Un futuro di fratture?

A che velocità potrebbe andare Thwaites? Quanto riscaldamento possiamo provocare prima che la raggiunga?

David Pollard, della Pennsylvania State University, e Robert M. DeConto, dell’Università del Massachusetts ad Amherst, hanno programmato un modello di flusso del ghiaccio che si basa sui relativi principi fisici e, con computer avanzati, si può far funzionare abbastanza rapidamente per studiare grandi cambiamenti nelle calotte su periodi lunghi. Li ho aiutati con la fisica del distacco dalle pareti alte dopo la rottura delle piattaforme di ghiaccio, soprattutto se l’acqua di fusione in superficie apre i crepacci.

Pollard e DeConto hanno ottimizzato questo modello per farlo corrispondere ai dati geologici del passato e valutare l’impatto che avrebbero diversi livelli di riscaldamento antropogenico. Hanno stabilito che probabilmente, anche con un riscaldamento rapido, abbiamo qualche decennio prima che cominci il crollo di Thwaites, scatenato dalla perdita della sua calotta di ghiaccio e dall’allargamento dei crepacci per l’acqua di fusione. Quindi impiegherebbe circa un secolo per crollare del tutto. Non sapevano però quanto velocemente potrebbe rompersi il ghiaccio, quindi hanno impostato un tasso massimo uguale a quello di Jakobshavn, in Groenlandia. (Ha già superato quel valore per breve tempo.) E dato che Thwaites è più spesso, potrebbe creare pareti molto più alte di Jakobshavn. Le pareti più alte tendono a rompersi più rapidamente (un motivo per cui, nei lavori autostradali, gli ingegneri lasciano pendenze, più che pareti). Così può darsi che stiamo sottovalutando l’ipotesi peggiore, ma davvero non lo sappiamo.

È un buon modello, ma sicuramente Pollard, DeConto o altri non si fermeranno qui. Resta qualche speranza, per esempio, che Thwaites si possa stabilizzare su un crinale più profondo sulla discesa della fossa, dietro la sua posizione attuale, prima di ritirarsi ulteriormente. Oppure potrebbero staccarsi iceberg e accumularsi per un po’ dietro il crinale attuale, dove ora il ghiaccio comincia a galleggiare, contribuendo a riformare una piattaforma che potrebbe ridurre la perdita di ghiaccio.

* * * * * * * * *

Consegna 1:
Ripeti senza modifiche il tratto del testo su Thwaites che va da "È un buon modello, ma" fino a "perdita di ghiaccio.".
Consegna 2:
Secondo il testo su Thwaites, in quanto tempo Thwaites crollerebbe del tutto? Rispondi per favore in poche parole.

Dati forniti:
* * * * * * * * *

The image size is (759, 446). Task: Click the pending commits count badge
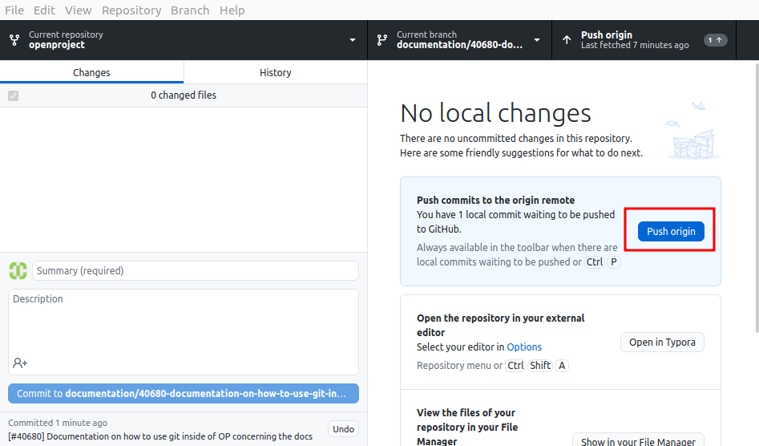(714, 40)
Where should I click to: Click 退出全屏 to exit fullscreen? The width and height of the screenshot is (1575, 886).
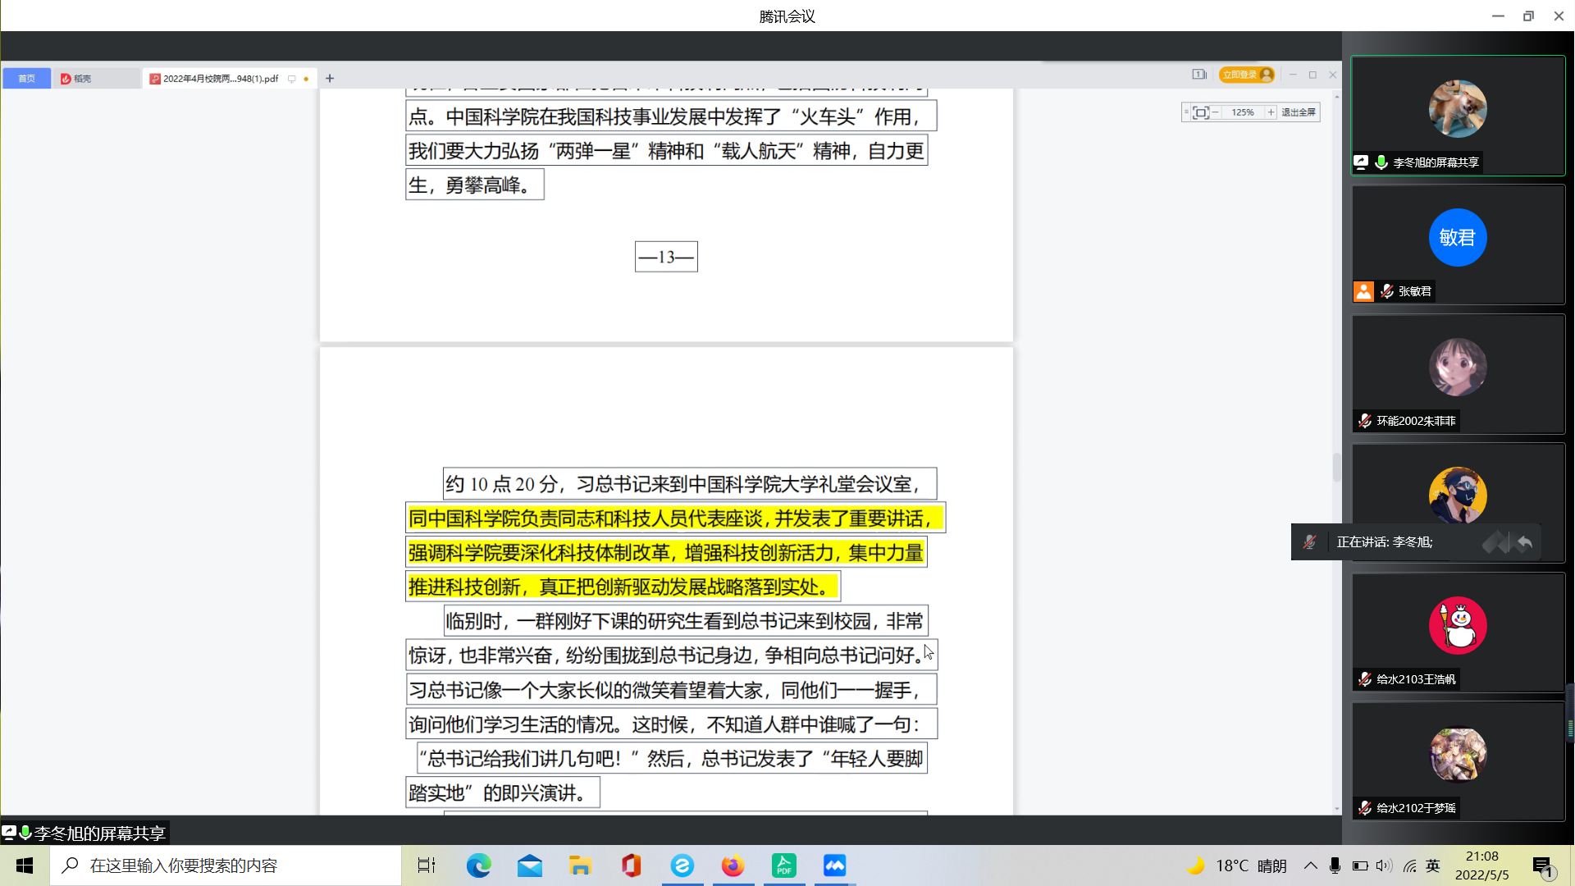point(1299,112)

* * * * * * * * *

Risposta 1:
È un buon modello, ma sicuramente Pollard, DeConto o altri non si fermeranno qui. Resta qualche speranza, per esempio, che Thwaites si possa stabilizzare su un crinale più profondo sulla discesa della fossa, dietro la sua posizione attuale, prima di ritirarsi ulteriormente. Oppure potrebbero staccarsi iceberg e accumularsi per un po’ dietro il crinale attuale, dove ora il ghiaccio comincia a galleggiare, contribuendo a riformare una piattaforma che potrebbe ridurre la perdita di ghiaccio.

Risposta 2:
In circa un secolo.